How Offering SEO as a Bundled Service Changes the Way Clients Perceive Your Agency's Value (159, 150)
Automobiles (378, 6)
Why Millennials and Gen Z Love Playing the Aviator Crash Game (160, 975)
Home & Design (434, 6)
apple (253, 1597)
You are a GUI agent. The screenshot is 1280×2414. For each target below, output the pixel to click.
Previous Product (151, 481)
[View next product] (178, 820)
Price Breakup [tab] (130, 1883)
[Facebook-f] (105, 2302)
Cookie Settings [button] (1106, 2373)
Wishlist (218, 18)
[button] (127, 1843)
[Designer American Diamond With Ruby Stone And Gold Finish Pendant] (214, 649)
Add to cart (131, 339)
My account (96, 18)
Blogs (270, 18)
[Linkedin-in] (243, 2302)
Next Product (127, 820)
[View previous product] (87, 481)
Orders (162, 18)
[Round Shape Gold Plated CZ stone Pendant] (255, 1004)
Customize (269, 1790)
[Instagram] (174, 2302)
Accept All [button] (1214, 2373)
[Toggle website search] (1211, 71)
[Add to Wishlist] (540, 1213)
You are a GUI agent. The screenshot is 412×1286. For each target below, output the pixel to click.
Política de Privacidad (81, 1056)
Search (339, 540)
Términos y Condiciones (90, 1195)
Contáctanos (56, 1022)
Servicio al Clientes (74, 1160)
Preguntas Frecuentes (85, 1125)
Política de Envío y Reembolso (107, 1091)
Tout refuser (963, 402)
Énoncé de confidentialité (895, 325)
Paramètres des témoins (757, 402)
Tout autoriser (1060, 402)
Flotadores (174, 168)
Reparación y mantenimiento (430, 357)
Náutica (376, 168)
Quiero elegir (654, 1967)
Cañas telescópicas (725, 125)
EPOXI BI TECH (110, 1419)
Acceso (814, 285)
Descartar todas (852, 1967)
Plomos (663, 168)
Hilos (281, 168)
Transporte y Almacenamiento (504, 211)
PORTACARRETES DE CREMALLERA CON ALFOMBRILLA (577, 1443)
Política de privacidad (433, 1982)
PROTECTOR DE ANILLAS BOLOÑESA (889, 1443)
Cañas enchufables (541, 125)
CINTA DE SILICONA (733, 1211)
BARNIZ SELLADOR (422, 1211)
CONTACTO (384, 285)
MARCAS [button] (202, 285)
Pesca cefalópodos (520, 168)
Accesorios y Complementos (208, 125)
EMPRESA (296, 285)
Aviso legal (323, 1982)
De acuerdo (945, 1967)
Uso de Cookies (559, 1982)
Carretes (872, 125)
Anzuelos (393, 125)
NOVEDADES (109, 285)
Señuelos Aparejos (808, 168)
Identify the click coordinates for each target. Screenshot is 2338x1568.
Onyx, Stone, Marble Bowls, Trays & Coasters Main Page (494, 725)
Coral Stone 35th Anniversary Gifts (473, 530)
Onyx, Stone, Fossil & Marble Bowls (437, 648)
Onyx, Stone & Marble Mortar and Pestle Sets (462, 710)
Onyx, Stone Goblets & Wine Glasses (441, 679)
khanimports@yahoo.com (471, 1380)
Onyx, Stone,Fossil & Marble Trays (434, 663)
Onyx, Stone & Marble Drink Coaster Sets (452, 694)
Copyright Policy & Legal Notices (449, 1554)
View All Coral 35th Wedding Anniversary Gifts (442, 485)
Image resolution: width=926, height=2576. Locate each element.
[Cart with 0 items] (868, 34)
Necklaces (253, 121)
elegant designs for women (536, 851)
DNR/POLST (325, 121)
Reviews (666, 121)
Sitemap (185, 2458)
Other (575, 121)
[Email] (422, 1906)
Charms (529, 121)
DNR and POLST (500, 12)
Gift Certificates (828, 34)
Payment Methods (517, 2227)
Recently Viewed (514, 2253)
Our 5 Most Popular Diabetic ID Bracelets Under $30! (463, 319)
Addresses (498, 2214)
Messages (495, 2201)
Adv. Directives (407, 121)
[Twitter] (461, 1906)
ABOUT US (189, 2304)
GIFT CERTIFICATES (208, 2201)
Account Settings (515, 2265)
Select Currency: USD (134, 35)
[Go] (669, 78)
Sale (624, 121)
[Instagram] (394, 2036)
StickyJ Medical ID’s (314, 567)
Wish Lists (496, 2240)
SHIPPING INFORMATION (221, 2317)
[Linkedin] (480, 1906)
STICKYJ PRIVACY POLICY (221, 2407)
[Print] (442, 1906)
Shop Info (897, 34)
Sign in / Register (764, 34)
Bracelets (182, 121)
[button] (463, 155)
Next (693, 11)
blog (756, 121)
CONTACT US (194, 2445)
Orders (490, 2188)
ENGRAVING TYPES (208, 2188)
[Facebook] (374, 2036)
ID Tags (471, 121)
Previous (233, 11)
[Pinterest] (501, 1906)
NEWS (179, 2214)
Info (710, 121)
※ ※ ※
TASK DIRECTIONS = Find the word "Política" in the entries and show each line where it is found.

RESPONSE TO THE TASK =
Política de Privacidad (81, 1056)
Política de Envío y Reembolso (107, 1091)
Política de privacidad (433, 1982)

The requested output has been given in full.